**Excerpted passage**
|---|

WILLIAM T. MOORE, Jr. District Judge.

Before the Court is the Magistrate Judge's Report and Recommendation (Doc. 68), to which objections (Doc. 77) and a response to objections by the Government (Doc. 78) have been filed. After a careful de nova review of the record, the Court concludes that Defendant's objections are without merit. Accordingly, the report and recommendation is ADOPTED as the Court's opinion in this case and Defendant's Motion to Exclude Statements (Doc. 36) is DENIED.

Defendant contends that the two calls in issue were part of a privileged and ongoing, confidential psychotherapist-patient relationship. (Doc. 36 at 3.) While the two VA employees were licensed professionals and the calls were also confidential in nature, the Court agrees with the determination in the report and recommendation that no actual "diagnosis or treatment" occurred on these two calls to the local Veterans Administration ("VA") Clinic and the National Suicide Prevention and Awareness Hotline.1 (Doc. 68 at 5.) "Standing alone, the fact that a therapist has previously provided mental health care to a patient does not establish that a subsequent meeting was in the course of diagnosis or treatment." United States v. Rome, 413 F.3d 1044, 1047 (9th Cir. 2005). Further, "even in the face of an ongoing patient-therapist relationship, the patient and therapist may have contacts that do not involve therapy." Id.

|---|

**Supplied information**
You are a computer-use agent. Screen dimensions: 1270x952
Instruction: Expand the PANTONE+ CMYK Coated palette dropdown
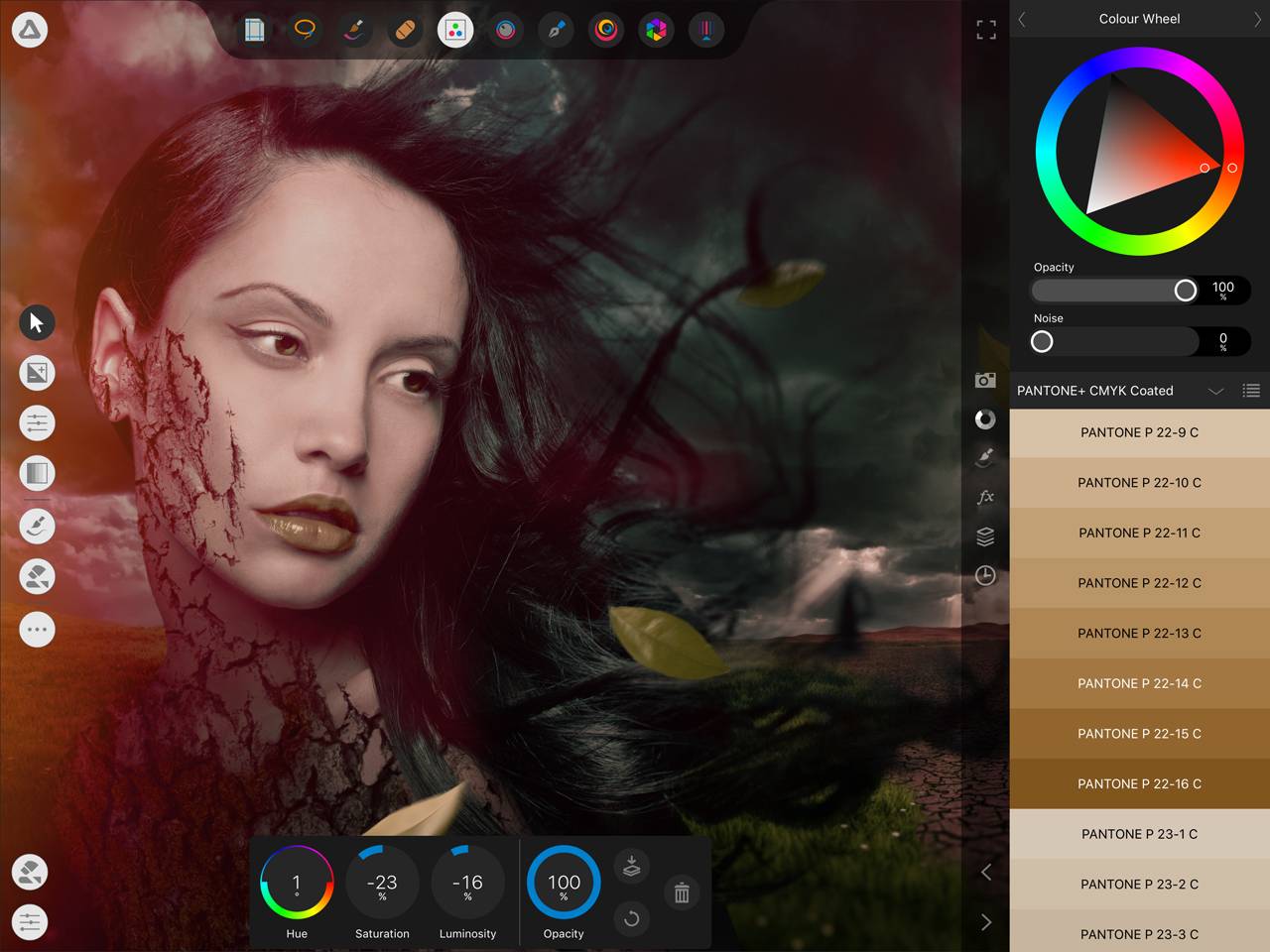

|---|

**To do**
[1] Rewrite the paragraph of the court ruling above that begins "Before the Court is the Magistrate Judge's" in two shorter sentences, keeping its main facts.
[2] From the court ruling above, quote the words starting with "WILLIAM T. MOORE, Jr." and going on through "36) is DENIED.".

**Your written answers**
[1] After reviewing the record, including Defendant's objections (Doc. 77) and the Government's response (Doc. 78), the Court found the objections without merit. It adopted the Magistrate Judge's Report and Recommendation (Doc. 68) as its opinion and denied Defendant's Motion to Exclude Statements (Doc. 36).

[2]
WILLIAM T. MOORE, Jr. District Judge.

Before the Court is the Magistrate Judge's Report and Recommendation (Doc. 68), to which objections (Doc. 77) and a response to objections by the Government (Doc. 78) have been filed. After a careful de nova review of the record, the Court concludes that Defendant's objections are without merit. Accordingly, the report and recommendation is ADOPTED as the Court's opinion in this case and Defendant's Motion to Exclude Statements (Doc. 36) is DENIED.